EXTRACTO DE PÁGINA.
Te acompaño en el sentimiento

19 de Enero de este 2017, sobre las diez de la mañana murió Ofelia, mi madre. Ante ese hecho me abracé a mi hermana en la soleada habitación y ambos percibimos lo que emanaba el otro, simplemente paz.

Hacía cinco años que nuestra madre vivía en el convento, los dos primeros con una autonomía limitada que aún nos permitía salir al cine, a comer o a cenar cuando se terciaba. Los tres últimos teñidos ya de grises realidades inherentes a la vejez. La dependencia se fue manifestando paso a paso de forma implacable. Del caminador pasamos a la silla de ruedas, instalamos asideros, grúas, barreras en la cama y un largo etcétera en el intento de hacerle la vida lo más cómoda posible.

Al final su vida se alimentaba de un mundo interior que contenía la fe como el más preciado de los tesoros. Rezaba mucho, muchísimo, y con todo jamás entró en la rutina banalizadora. Rezaba y se emocionaba, sabía lo que decía en cada oración, así fuera el Ángelus, la bendición de la mesa, la santa misa diaria, o el largo y prolongado momento oracional al acostarse.

Pocas semanas antes se había confesado por última vez, no era nada extraño en ella, lo hacía siempre profundamente conmovida. Al acostarla, antes de iniciar su diálogo con Dios me pedía confesión y absolución. ¿Cuántas veces lo hizo? Numerosas, y en cada una de ellas nos emocionábamos ambos. Ella veía al hijo y al sacerdote, yo a la madre y a la penitente. ¡Qué difícil Dios mío! Sin cargos graves desgranaba su vida, regresaban recuerdos de juventud, de niñez o de la edad adulta. Jamás hubo reproche a nadie, eran confesiones en las que el alma se abría a Dios confiadamente. La absolución le provocaba siempre una sonrisa en los labios y lágrimas en los ojos. A partir de ahí iniciaba sus rezos encomendándose al Señor, a la Virgen María y a los santos de su devoción. Al rato ya se escuchaba su respiración tranquila, su sueño profundo que fue la tónica de una etapa serena y en paz.

Con su muerte se cerró en nosotros un periodo en el que la conciencia repasa, y con orgullo percibe que las cosas se han hecho bien.

Hace pocos días me llamó y participó sus condolencias M’Barek Aitabi, lo menciono a él porque aunque hace años que no nos vemos seguimos manteniendo la amistad como un bien muy preciado. Dijo envidiarme, “Que suerte has tenido pudiéndola cuidar, Xisco”. Me emocionó profundamente porque sé que tiene razón. Mi familia y yo hemos sido muy afortunados al poder cumplir el cuarto mandamiento de la Ley de Dios. Hemos amado y nos hemos sentido amados por un cariño que percibimos como el anticipo de la vida eterna.

TAREAS A REALIZAR.
(a) Responde a estas preguntas sobre el relato de la muerte de Ofelia:
(i) ¿Cuántos años vivió la madre en el convento?
(ii) ¿Qué le provocaba siempre la absolución?
(iii) ¿Qué mandamiento de la Ley de Dios dice la familia haber podido cumplir?
(b) Resume en dos oraciones el relato de la muerte de Ofelia.
(c) Prosigue el relato de la muerte de Ofelia a partir de su última frase.

DATOS MOSTRADOS.
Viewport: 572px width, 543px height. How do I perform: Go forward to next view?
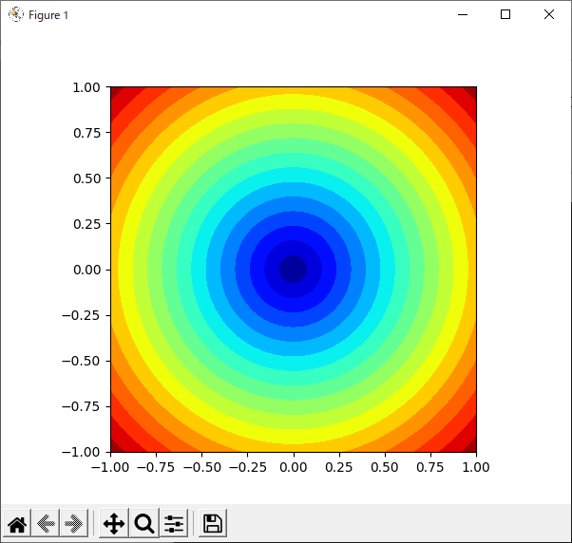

RESULTADOS POR TAREA.
(a)
(i) Cinco años.
(ii) Una sonrisa en los labios y lágrimas en los ojos.
(iii) El cuarto mandamiento.

(b) Ofelia murió el 19 de enero de 2017 tras cinco años en un convento, donde su dependencia fue creciendo mientras su vida se sostenía en una fe profunda, con mucha oración y frecuentes confesiones ante su hijo sacerdote. Su muerte cerró una etapa serena y en paz, y la familia se considera afortunada por haber podido cuidarla.

(c)
Pienso en emigrantes que no pueden ver envejecer a sus padres, en trabajadores que no pueden permitirse mecer cunas ni rezar al lado del anciano porque sus contratos no se lo permiten, condiciones laborales inhumanas que descartan al débil y miden a la persona por el rendimiento que pueda dar, sin importar nada el sufrimiento o la ilusión, el dolor o la alegría del empleado. Sí M’Barek, nosotros hemos sido muy afortunados.

La vida en los pueblos funciona a un ritmo distinto al de las urbes. Es encuentro y trato diario entre personas que se conocen desde la infancia y continúan relacionándose en la ancianidad. Porreres nos ha tratado muy bien. La misa diaria o dominical en el Oratorio suponía para mi madre un momento relacional precioso con Dios y con las personas que acuden a nuestra iglesia. El momento de la paz aparecía cuajado de besos a los que Ofelia respondía siempre con una sonrisa. Aún, al final de la Eucaristía un momento para comentar, para saludar, para sentirse amada. ¡Gracias amigos!

El final llegó con sosiego, sin perder un ápice la serenidad, esperábamos el momento hacía unas semanas en las que todo se complicó por una caída aparentemente sin consecuencias. Menguaron en esos pocos días sus facultades ya de por sí débiles, apareció la muerte en el horizonte con aceptación y confianza en Dios. Siempre tuve la fortuna de poder rezar con ella, y en esos momentos, cuando el próximo final ya no le permitía hablar, se apreciaba claramente la respiración acompasada a las respuestas. La ungí, la miré con ternura, y tuve la certeza, sostenida por la fe, de que la muerte era inmediata.

No hubo sorpresas, estábamos mi hermana, unos pocos amigos bien allegados y yo. Gracias amigos por vuestra presencia, en momentos como el que nos ocupa se muestra la calidad del alma, y doy gracias a Dios por la vuestra.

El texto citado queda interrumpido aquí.